Pâté is a well-seasoned, finely textured meat loaf meant to be eaten cold. Once cooked, it will keep, well covered, for 4 to 5 days in the refrigerator.
- 1/2 lb. veal, chicken or turkey, cut into 1-inch
- 1/2 lb. bacon, cut into 1-inch pieces
- 1 garlic clove, halved
- 1 shallot, halved
- 1/4 lb. smoked ham, cut into 1-inch pieces
- Salt and freshly ground pepper, to taste
- 1 egg
- Tiny pinch of ground cinnamon
- 1 Tbs. cognac or other good-quality brandy
- 1 bay leaf
In a food processor fitted with the metal blade, combine the veal, bacon, garlic and shallot and process until minced. Add the ham, salt, pepper, egg, cinnamon and cognac and process until the ham is finely chopped.

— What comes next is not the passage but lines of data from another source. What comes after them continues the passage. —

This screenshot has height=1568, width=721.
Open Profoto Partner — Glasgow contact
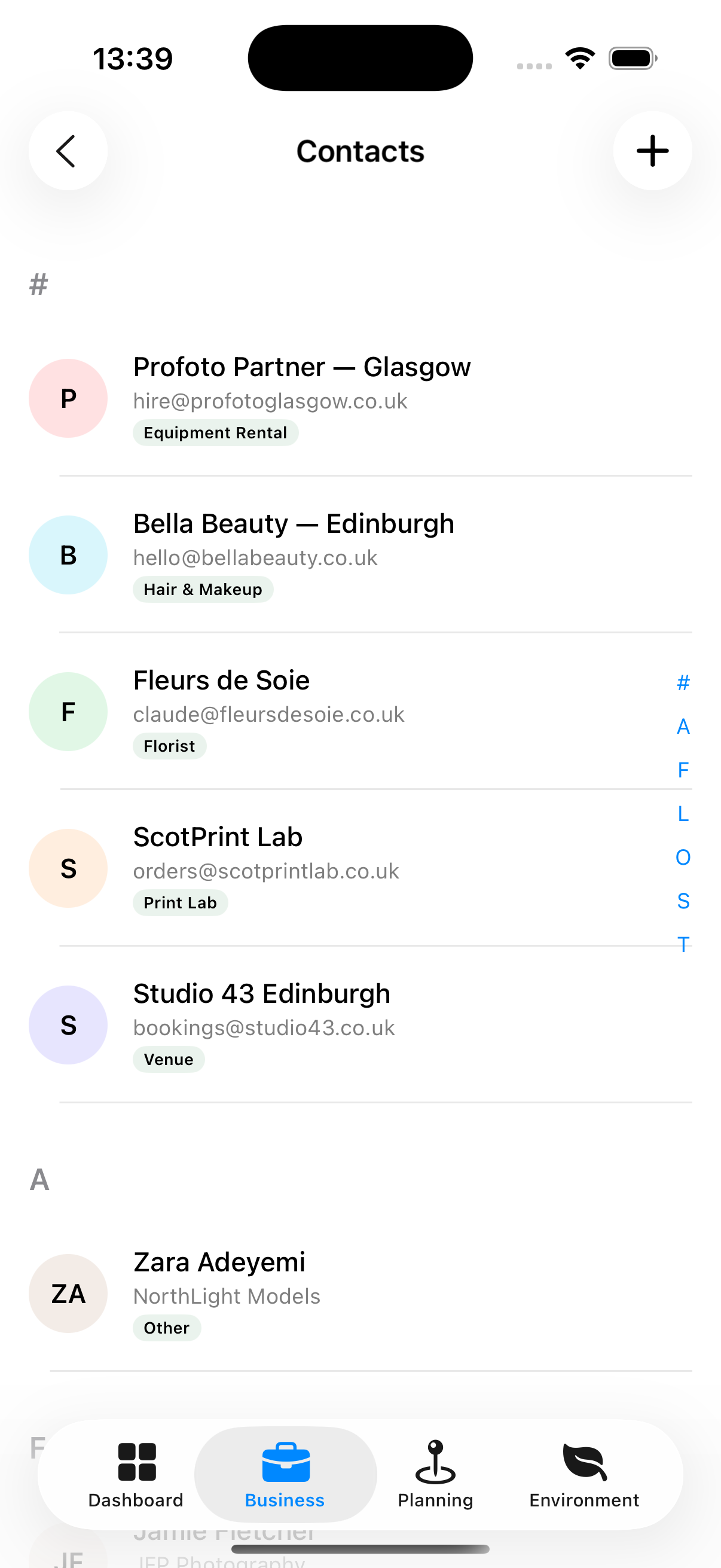pyautogui.click(x=360, y=398)
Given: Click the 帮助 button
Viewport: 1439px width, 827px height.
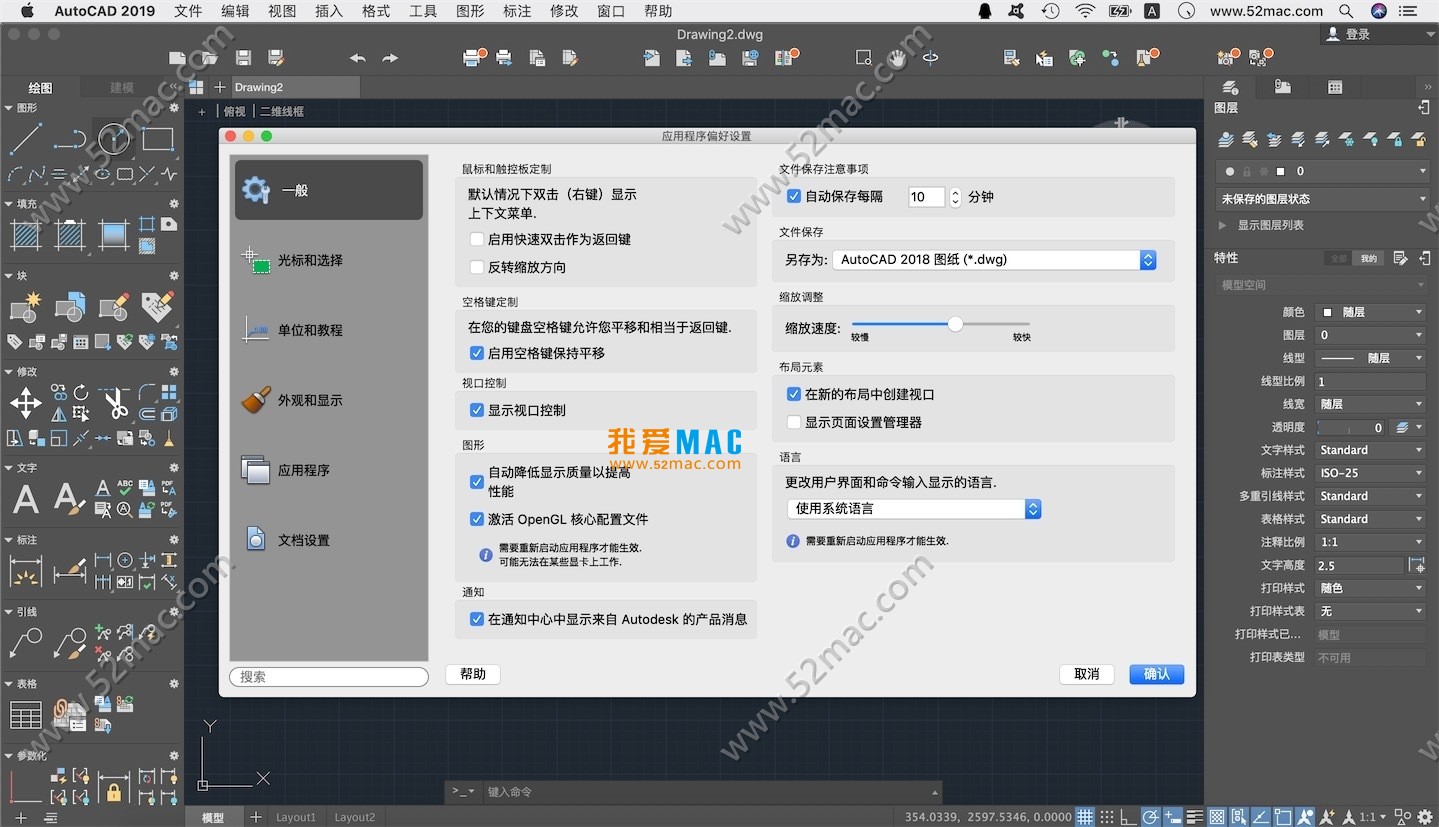Looking at the screenshot, I should [472, 674].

Transfer to a rectangular loaf pan or terrine with a 2-cup capacity, packing it in firmly. Smooth the top with a rubber spatula and press the bay leaf gently into the meat mixture. Bake, uncovered, until the pâté has pulled away from the sides of the dish and the top is nicely browned, about 45 minutes.
Remove from the oven, let cool, cover and refrigerate for 1 day to allow the flavors to develop. Cut into slices to serve.